Stammel felt movement under him and then the slight roll as he was deposited back in the cranny where he’d slept. He dozed off, ignoring his stomach’s demand for food, and woke only when an icy breeze brushed his face.

“We are near a town with a market open,” the dragon said. “Can you stand?”

Stammel rose, breathing in clean cold air. He felt light-headed from hunger but steadier than he’d expected. As soon as he stepped off the dragon’s tongue, the dragon changed into human shape; he could see it as clearly as the other. He tipped his head up; as before, he could just make out a dim light overhead, but nothing more.

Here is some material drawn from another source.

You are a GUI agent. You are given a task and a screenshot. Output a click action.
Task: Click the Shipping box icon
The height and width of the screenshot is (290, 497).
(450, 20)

“You need other clothes,” the dragon said. “We are summerwards of your lord’s domain, where more towns are, and you still wear that uniform.”

It was all he wanted to wear, but he knew appearing alone among civilians in that uniform would cause comment.

“And it is discolored by smoke,” the dragon said. “By your leave, I will go to buy clothes and food for you.”

“Thank you,” Stammel said. He felt shaky and would have been glad to sit down but did not want to show weakness to the dragon. “And a water bottle, if you could.” His feet crunched on snow; he could melt snow for water if he had a way to carry it.

“I will not be long,” the dragon said.

Stammel found a tree by walking into a snow-covered branch—by the smell, a fir. He licked off a little snow to ease his parched mouth, then felt his way into the center, acquiring an icy lump of snow down the back of his neck as well as snow on his face, some of which he ate to ease his thirst. At the center, as he’d expected, he found a clear area where his boots did not crunch on snow and he could stand upright. It was even dry enough to sit on the soft layer of needles with his back against the trunk. Here the breeze did not penetrate; he felt slightly warmer. He rubbed his hands in the duff to dry them—they still smelled of smoke.